Although he didn’t start studying physics until he retired from the clock-making business at age 30, French native Jean Peltier made immense contributions to science that still reverberate today. Even with the primitive tools available to him in the early 19th century, he laid the scientific foundation for air conditioning and heating technology that would be developed years later.
Peltier’s enduring legacy is the discovery of a phenomenon that bears his name. The “Peltier effect” takes place when an electrical current is sent through a pair of different metals that have been connected to one another at two junctions. One junction between the two metals becomes warm, while the other cools down in what amounts to an electrically driven transfer of heat from one end of the unit to the other. When the cold junction was put inside an insulated box, it became the first refrigerator, albeit a low-efficiency unit.
Although Peltier failed to understand the physics behind the phenomenon, history credits him with the discovery of thermoelectric cooling.

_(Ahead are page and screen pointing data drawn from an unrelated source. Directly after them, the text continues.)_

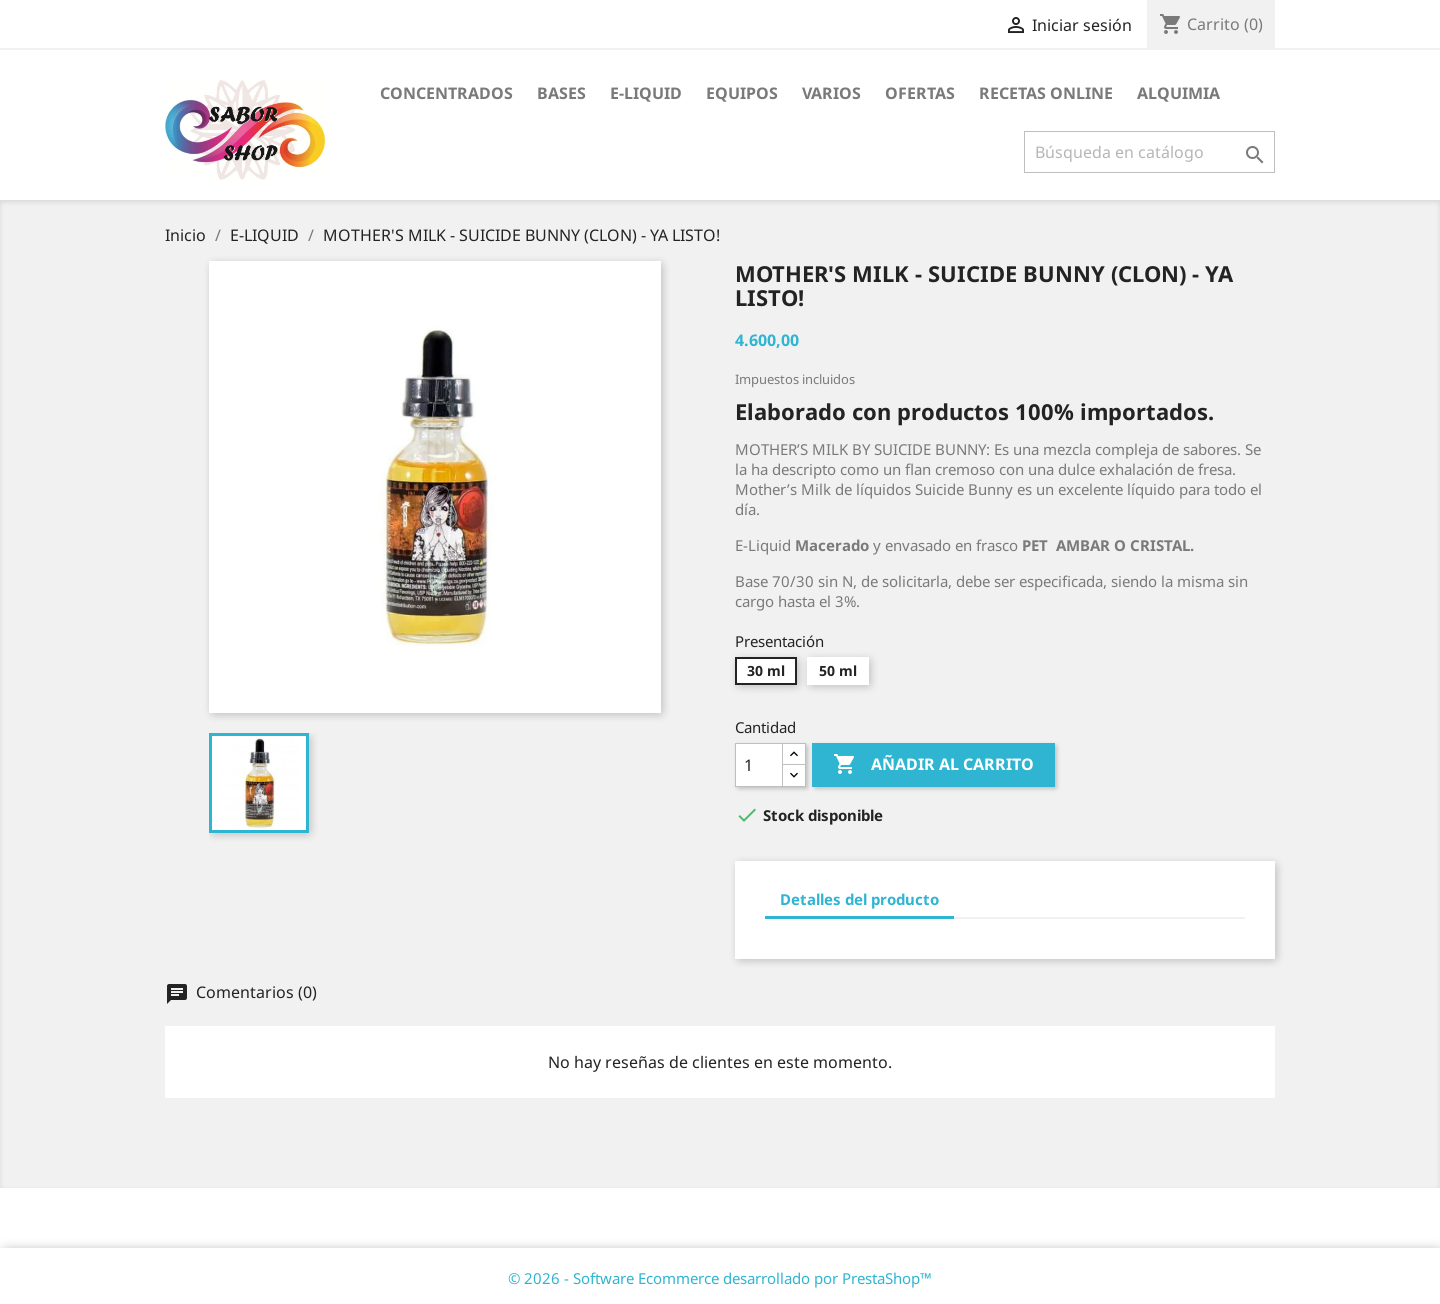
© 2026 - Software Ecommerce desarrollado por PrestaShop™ (720, 1278)
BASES (561, 93)
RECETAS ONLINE (1046, 93)
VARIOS (831, 93)
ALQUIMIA (1178, 93)
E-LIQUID (646, 93)
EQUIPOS (742, 93)
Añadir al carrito (933, 765)
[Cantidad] (759, 765)
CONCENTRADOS (446, 93)
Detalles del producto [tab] (859, 899)
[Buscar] (1149, 152)
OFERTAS (920, 93)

In the early stages of commercial heating and air conditioning, Peltier effect systems quickly gained widespread acceptance. Over time, they were replaced by other technology for the same reason they became popular to begin with: although the process and utilization of the effect is simple, it is also inefficient and consumes large amounts of electricity while producing excessive condensation. Despite the negatives, the Peltier effect is still used today because it has some advantages over more efficient compressor technology. For example, there are no moving parts and very little maintenance is required.
Even though he achieved his greatest fame for the research that bears his name, Peltier is said to have put greater thought into other scientific investigations. In 1840, he unveiled his theory of electrostatic induction, a means of charging a conductor by positioning another charged object nearby to exert a pull on every charge of one sign, and then grounding the conductor to remove the other group of charges, leaving a net charge behind.
Peltier left behind a collection of numerous papers devoted to physical phenomena, including anatomy, microscopy and meteorology. In numerous papers, he writes at length about atmospheric electricity, waterspouts, the polarization of skylight, the temperature of water in the spheroidal state, and the boiling point at high elevations. There are also many writings devoted to what Peltier referred to as “curious points of natural history,” but his name will forever be linked with the thermal effects of voltaic circuits. Peltier died in Paris, France, in 1845, at the age of 60.